Population (2010 census)
- • Total: 46,239
- Time zone: UTC−3 (ART)
- CPA base: S2200
- Dialing code: +54 3476

= San Lorenzo, Santa Fe =

San Lorenzo (/es/) is a city in the south of the Province of Santa Fe, Argentina, located 23 km north of Rosario, on the western shore of the Paraná River, and forming one end of the Greater Rosario metropolitan area. It is the head town of the San Lorenzo Department, and it has about 46,000 inhabitants according to the .

==History==
Though generally accepted as 1796, San Lorenzo has no certain foundation date, as different historical texts refer to different dates. However, the Municipal Council finally decided in 1984 to settle on 6 May 1796, the date when Franciscan friars came and started the evangelization of the area.

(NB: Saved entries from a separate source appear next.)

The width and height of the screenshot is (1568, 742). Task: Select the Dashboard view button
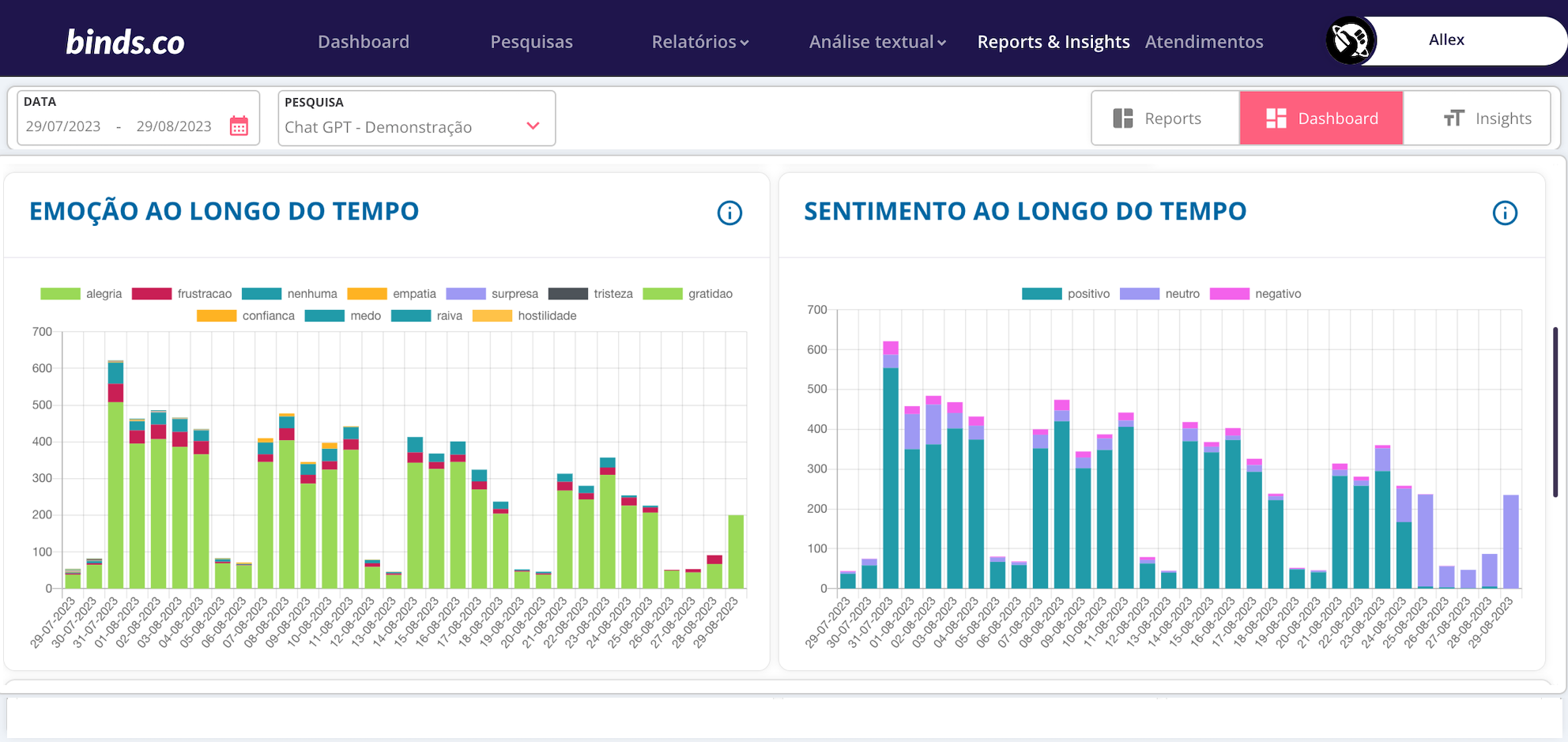click(1321, 119)
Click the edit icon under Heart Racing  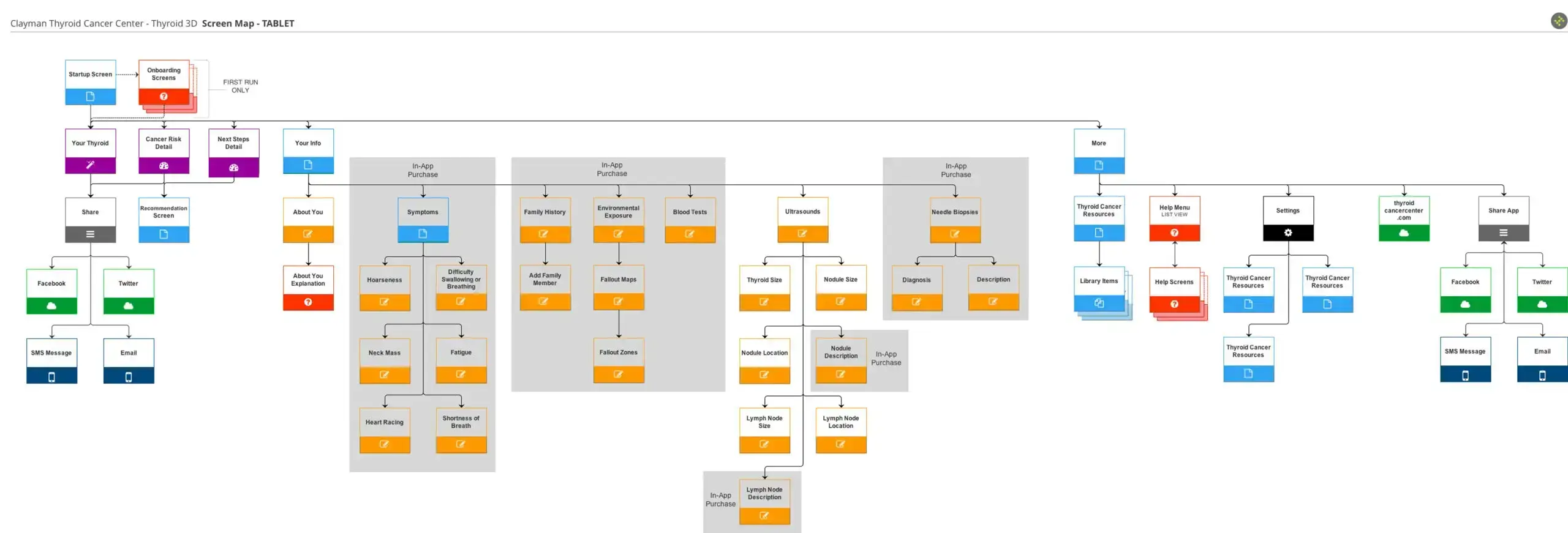pyautogui.click(x=384, y=444)
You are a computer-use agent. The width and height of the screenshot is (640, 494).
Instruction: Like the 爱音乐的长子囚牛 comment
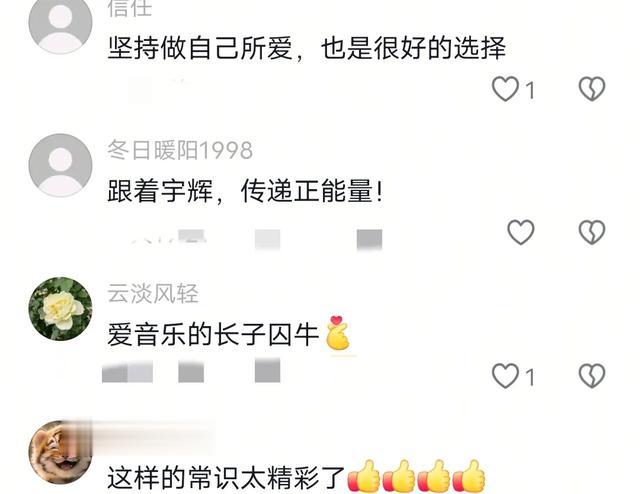click(x=506, y=376)
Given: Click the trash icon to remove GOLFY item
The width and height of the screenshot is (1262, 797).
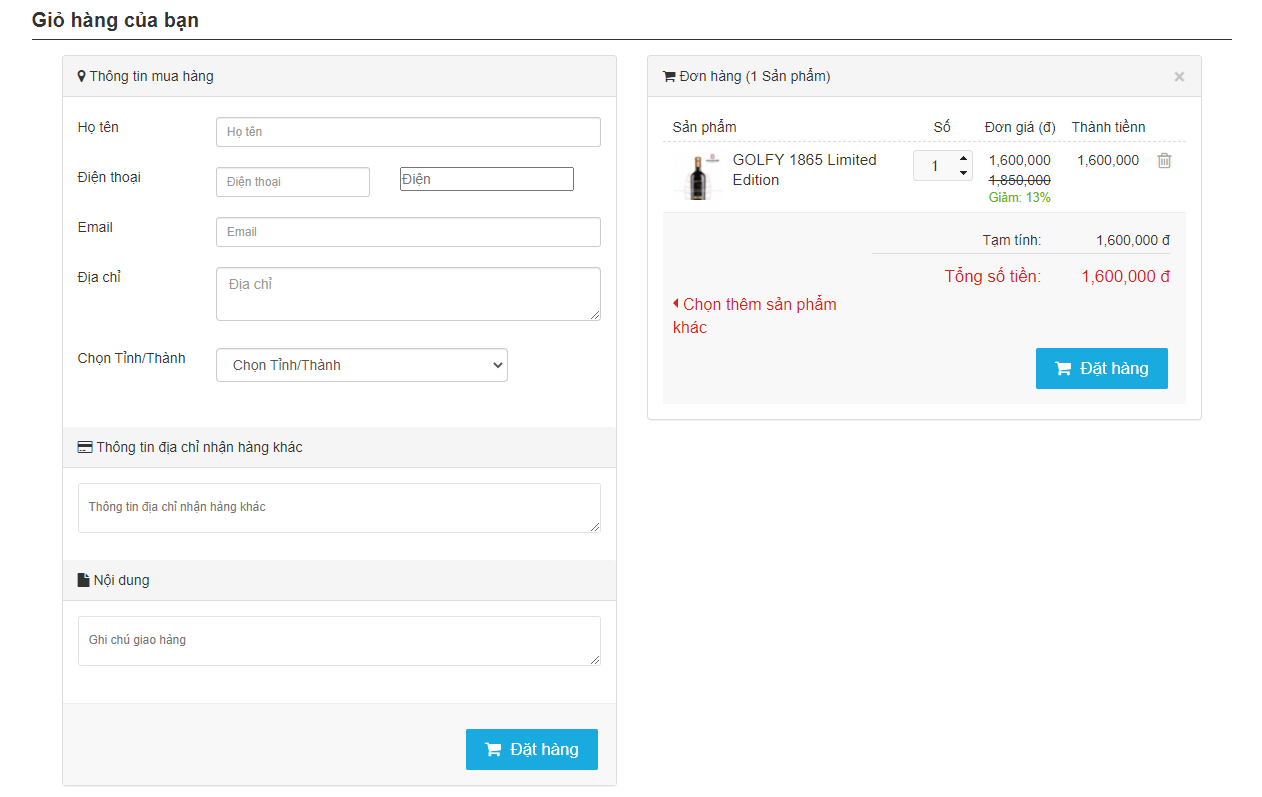Looking at the screenshot, I should tap(1164, 161).
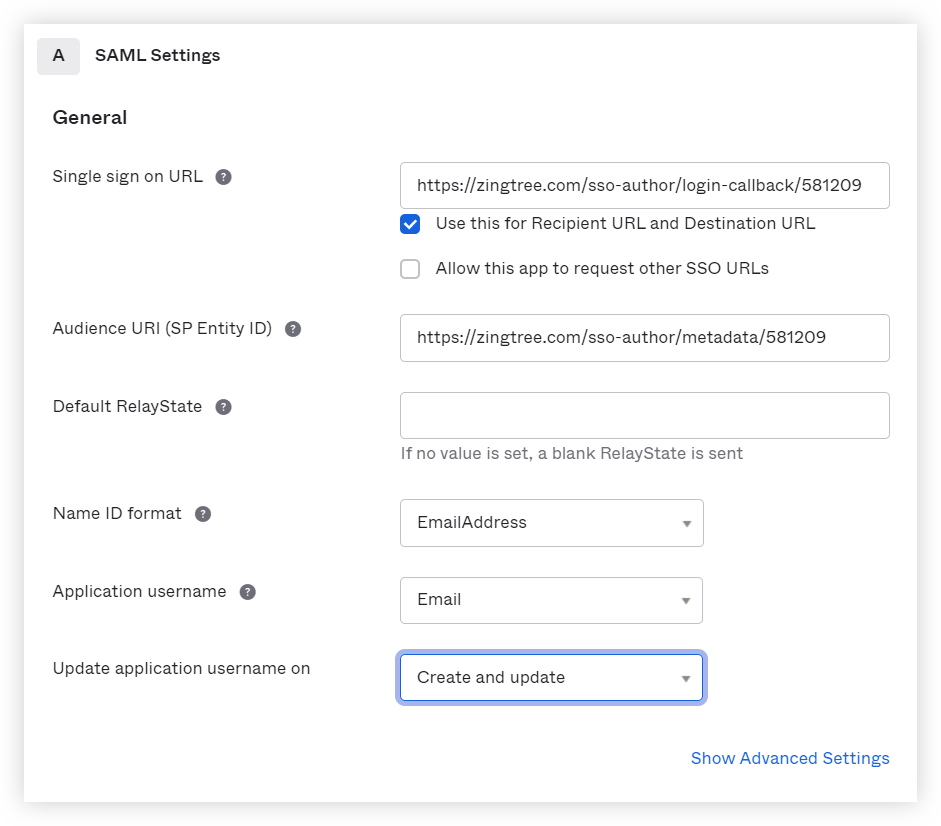Click the 'General' section heading
The height and width of the screenshot is (826, 941).
point(90,117)
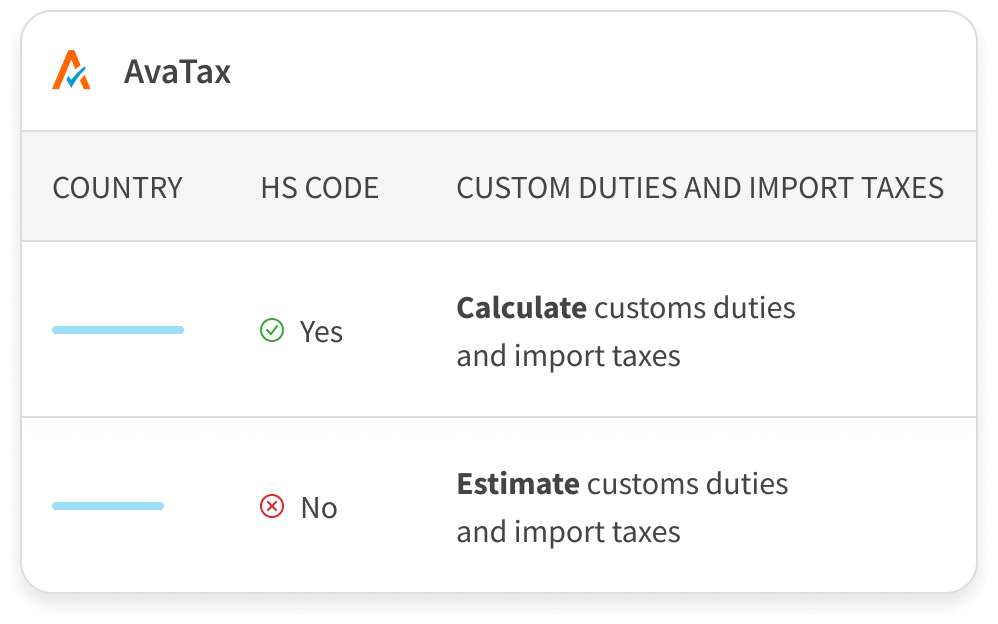Screen dimensions: 998x624
Task: Click 'customs duties' text in Calculate row
Action: [x=694, y=307]
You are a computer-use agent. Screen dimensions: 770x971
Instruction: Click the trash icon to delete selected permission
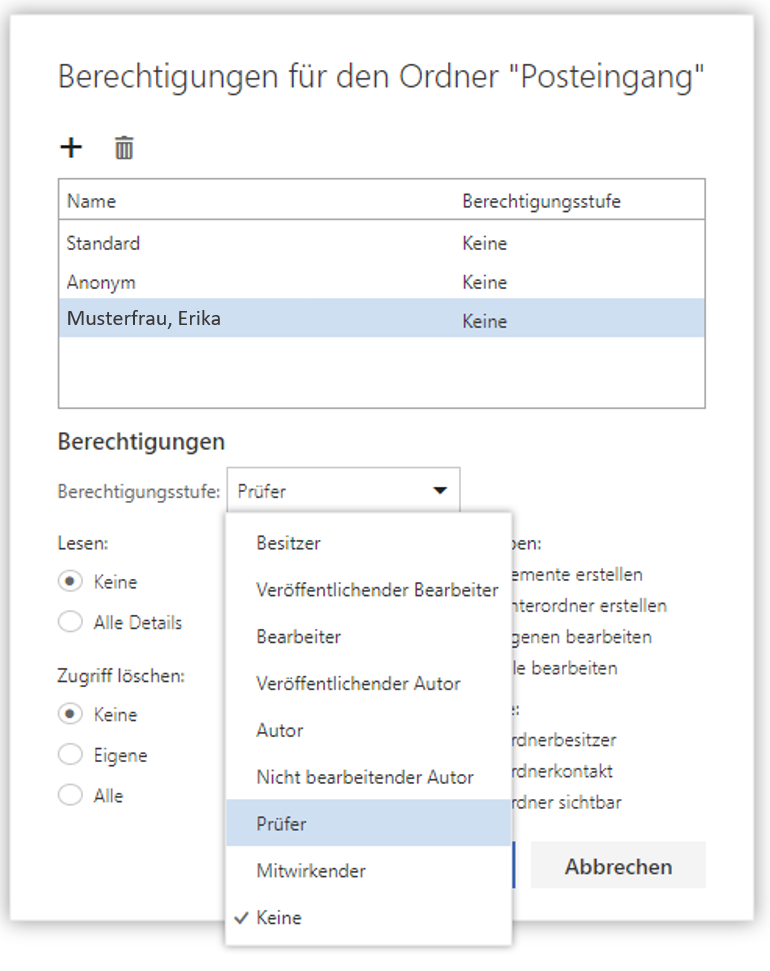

The city was the stage of the Battle of San Lorenzo on 3 February 1813, where troops loyal to the Spanish Crown were defeated by local revolutionaries under General José de San Martín. The 18th century San Carlos Monastery has a museum devoted to this battle, the first in the Argentine War of Independence, it is also the birthplace of Argentine footballer Javier Mascherano.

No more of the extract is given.